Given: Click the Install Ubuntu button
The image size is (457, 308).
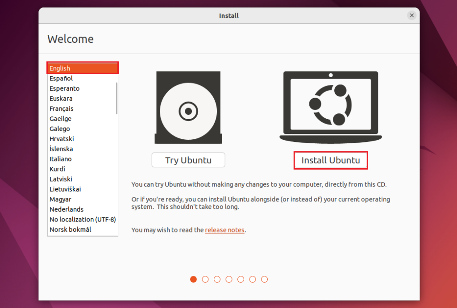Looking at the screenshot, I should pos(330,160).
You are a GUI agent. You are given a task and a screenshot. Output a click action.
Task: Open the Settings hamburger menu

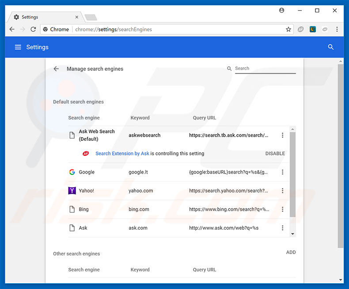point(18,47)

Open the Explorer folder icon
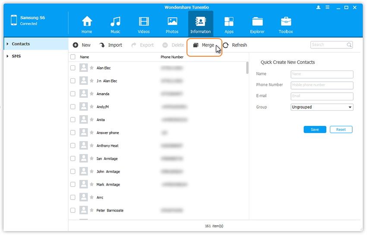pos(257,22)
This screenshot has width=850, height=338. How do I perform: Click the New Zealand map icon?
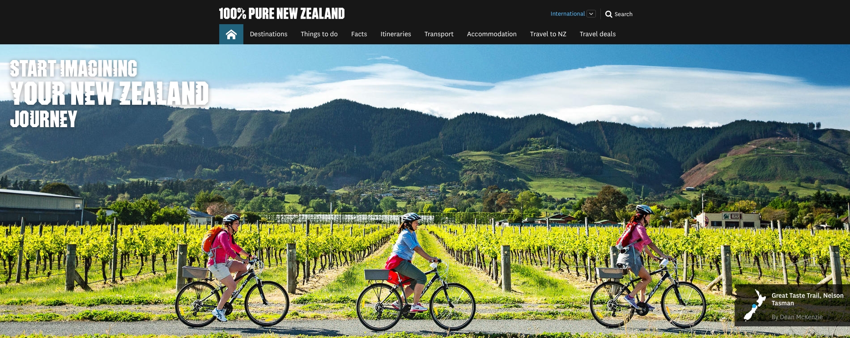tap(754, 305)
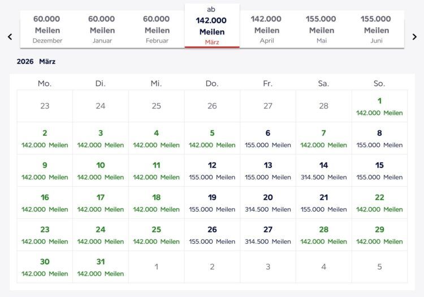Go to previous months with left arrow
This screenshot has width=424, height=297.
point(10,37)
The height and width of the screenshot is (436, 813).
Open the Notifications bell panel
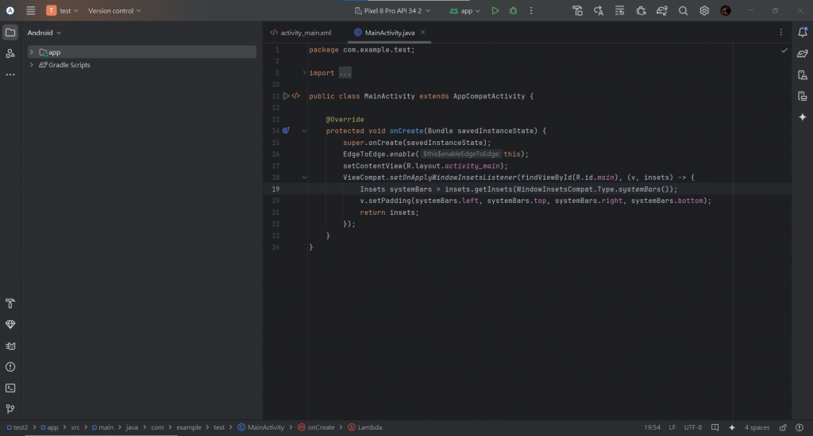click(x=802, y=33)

--

**Task statement**
In the data above, retype only the stretch from the line with "Open the Explorer folder icon" through the line with "The height and", word for word, and skip any pictures.

**Result for this task**
Open the Explorer folder icon
pos(257,22)
This screenshot has width=850, height=338. How do I perform: Click the New Zealand map icon?
tap(754, 305)
Go to previous months with left arrow
This screenshot has width=424, height=297.
point(10,37)
The height and width of the screenshot is (436, 813).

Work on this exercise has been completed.